Nutrition and bone metabolism : In vivo effects of inorganic phosphate on rats and in vitro effects of bioactive tripeptides on human osteoblasts

Nutrition affects bone health throughout life. To optimize peak bone mass development and maintenance, it is important to pay attention to the dietary factors that enhance and impair bone metabolism. In this study, the in vivo effects of inorganic dietary phosphate and the in vitro effects of bioactive tripeptides, IPP, VPP and LKP were investigated. Dietary phosphate intake is increased through the use of convenience foods and soft drinks rich in phosphate-containing food additives. Our results show that increased dietary phosphate intake hinders mineral deposition in cortical bone and diminishes bone mineral density (BMD) in the aged skeleton in a rodent model (Study I). In the growing skeleton (Study II), increased phosphate intake was observed to reduce bone material and structural properties, leading to diminished bone strength. Studies I and II revealed that a low Ca:P ratio has negative effects on the mature and growing rat skeleton even when calcium intake is sufficient. High dietary protein intake is beneficial for bone health. Protein is essential for bone turnover and matrix formation. In addition, hydrolysis of proteins in the gastrointestinal tract produces short peptides that possess a biological function beyond that of being tissue building blocks. The effects of three bioactive tripeptides, IPP, VPP and LKP, were assessed in short- and long-term in vitro experiments. Short-term treatment (24 h) with tripeptide IPP, VPP or LKP influenced osteoblast gene expression (Study III). IPP in particular, regulates genes associated with cell differentiation, cell growth and cell signal transduction. The upregulation of these genes indicates that IPP enhances osteoblast proliferation and differentiation. Long-term treatment with IPP enhanced osteoblast gene expression in favour of bone formation and increased mineralization (Study IV).
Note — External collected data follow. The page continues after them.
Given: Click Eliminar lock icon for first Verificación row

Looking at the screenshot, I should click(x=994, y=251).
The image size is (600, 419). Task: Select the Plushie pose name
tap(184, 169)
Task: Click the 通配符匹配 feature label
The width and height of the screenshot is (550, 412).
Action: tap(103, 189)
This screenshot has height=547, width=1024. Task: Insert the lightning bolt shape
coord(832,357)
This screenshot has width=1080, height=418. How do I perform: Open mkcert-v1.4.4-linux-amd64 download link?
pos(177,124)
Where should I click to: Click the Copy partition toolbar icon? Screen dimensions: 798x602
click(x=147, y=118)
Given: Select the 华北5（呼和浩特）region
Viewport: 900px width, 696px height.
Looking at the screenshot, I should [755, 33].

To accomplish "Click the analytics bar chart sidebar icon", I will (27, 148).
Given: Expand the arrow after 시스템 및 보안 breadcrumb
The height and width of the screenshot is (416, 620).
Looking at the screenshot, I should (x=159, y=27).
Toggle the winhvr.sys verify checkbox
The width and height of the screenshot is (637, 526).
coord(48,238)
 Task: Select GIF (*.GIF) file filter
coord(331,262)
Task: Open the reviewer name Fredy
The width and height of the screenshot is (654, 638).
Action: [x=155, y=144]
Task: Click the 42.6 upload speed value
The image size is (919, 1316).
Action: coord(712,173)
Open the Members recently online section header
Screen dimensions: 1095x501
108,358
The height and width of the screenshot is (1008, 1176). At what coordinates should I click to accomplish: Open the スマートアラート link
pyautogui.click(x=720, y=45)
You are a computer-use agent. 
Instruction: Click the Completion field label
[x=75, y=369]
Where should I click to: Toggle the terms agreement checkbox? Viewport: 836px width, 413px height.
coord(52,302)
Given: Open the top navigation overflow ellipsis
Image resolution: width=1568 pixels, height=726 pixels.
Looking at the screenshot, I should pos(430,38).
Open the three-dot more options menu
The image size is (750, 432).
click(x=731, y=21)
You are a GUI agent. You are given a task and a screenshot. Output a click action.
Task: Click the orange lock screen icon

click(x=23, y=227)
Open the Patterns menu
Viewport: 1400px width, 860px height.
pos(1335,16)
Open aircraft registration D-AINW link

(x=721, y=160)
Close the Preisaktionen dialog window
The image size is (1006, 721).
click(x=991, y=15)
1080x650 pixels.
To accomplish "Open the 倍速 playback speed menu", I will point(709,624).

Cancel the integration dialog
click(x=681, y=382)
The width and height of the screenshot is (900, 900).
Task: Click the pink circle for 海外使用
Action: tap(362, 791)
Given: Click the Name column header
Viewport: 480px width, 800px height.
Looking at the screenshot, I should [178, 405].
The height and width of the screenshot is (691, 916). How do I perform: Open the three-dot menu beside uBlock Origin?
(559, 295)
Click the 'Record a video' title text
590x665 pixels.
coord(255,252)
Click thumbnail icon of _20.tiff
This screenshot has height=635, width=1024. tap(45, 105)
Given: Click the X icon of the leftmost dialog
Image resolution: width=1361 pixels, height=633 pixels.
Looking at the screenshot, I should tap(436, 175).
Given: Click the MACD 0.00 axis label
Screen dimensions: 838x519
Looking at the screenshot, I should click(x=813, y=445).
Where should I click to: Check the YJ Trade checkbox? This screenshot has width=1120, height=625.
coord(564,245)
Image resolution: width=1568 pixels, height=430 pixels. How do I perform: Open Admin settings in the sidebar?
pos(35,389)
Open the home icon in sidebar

The in vivo effects of IPP on osteoblast differentiation might differ since eating frequency drives food consumption, and protein degradation products, such as bioactive peptides, are available periodically, not continuously as in this study. To sum up, Studies I and II raise concern about the appropriate amount of dietary phosphate to support bone health as excess is harmful. Studies III and IV in turn, support findings of the beneficial effects of dietary protein on bone and provide a mechanistic explanation since cell proliferation and osteoblast function were improved by treatment with bioactive tripeptide IPP.